Get user birthday, get today's date, calculate the difference and convert to days. Something like that, I'm sure you can figure this one out .


----------



## Drone (May 29, 2012)

A tiny hint: 

In Pascal before the final end always use *readln* it will keep the working screen on


----------



## 1nf3rn0x (May 29, 2012)

Thankyou!


----------



## Kreij (May 29, 2012)

Moved to programming forum.
Memory lane ... I haven't written anything in Pascal since the '80's


----------



## GSG-9 (May 31, 2012)

I love all of you, and my pascal skills are limited to 3 assignments and lots of vodka. If you need help with Jquery/CSS/Html C# or .net let me know. 
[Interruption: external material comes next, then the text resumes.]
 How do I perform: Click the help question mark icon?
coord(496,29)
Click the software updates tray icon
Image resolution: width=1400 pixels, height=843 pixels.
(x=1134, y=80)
P.S. Kreij where are you? I grew up in Green Bay and still consider it my home. On contract (loan) in the cities though.


----------



## Kreij (May 31, 2012)

GSG-9 said:


> P.S. Kreij where are you? I grew up in Green Bay and still consider it my home. On contract (loan) in the cities though.



I'm out in the sticks near Montello, WI (Marqette County).
I grew up in the Chicago area but have adopted WI as my real home.
I taught myself Pascal when working for GE. Wrote various utilities and a SQA bug tracking database in Pascal while working at the MRI division. 
Feature creep caused it's demise and we converted it over to a 3rd party DBS system.

Anyway, Pascal is an easy language to work in, I'm just surprised they still teach it as most companies that I know of are going with straight "C" or an OOP/Net language for just about everything.


----------



## GSG-9 (May 31, 2012)

Kreij said:


> I'm out in the sticks near Montello, WI (Marqette County).
> I grew up in the Chicago area but have adopted WI as my real home.
> I taught myself Pascal when working for GE. Wrote various utilities and a SQA bug tracking database in Pascal while working at the MRI division.
> Feature creep caused it's demise and we converted it over to a 3rd party DBS system.
> ...



Yeah its a mix of C# and .Net here.


----------



## Peter1986C (May 31, 2012)

Kreij said:


> I'm out in the sticks near Montello, WI (Marqette County).
> Anyway, Pascal is an easy language to work in, I'm just surprised they still teach it as most companies that I know of are going with straight "C" or an OOP/Net language for just about everything.



I remembered being taught some basics in Pascal too, after that Delphi. I guess it is to get familiar with programming in general and not really about learning the language itself that much.


----------



## Protagonist (May 31, 2012)

I remember our project was to automate a car hire service, was straight A+ material easy,.... but down memory lane cant remember much of it tho a slight polish and it will all come back. Damn I and a friend of mine finished our project that was to take a month and even had time to make a game (Was a board game X/O) though i did like only 1/4 of the code and 100% testing while he did 3/4 of rest of the game code was running in his head like damn. He recently buzzed me and said we should make/ design a new game, i Told him i think most of my code skills are gone its been like 10 years since i wrote any serious code, But Oh well the game project currently in research stage we are checking out several game engines, to see what can suit us best, if we could get our hands on FOX Engine,... would be nice.

@1nf3rn0x sorry i went off topic but this brings lots of memories..


----------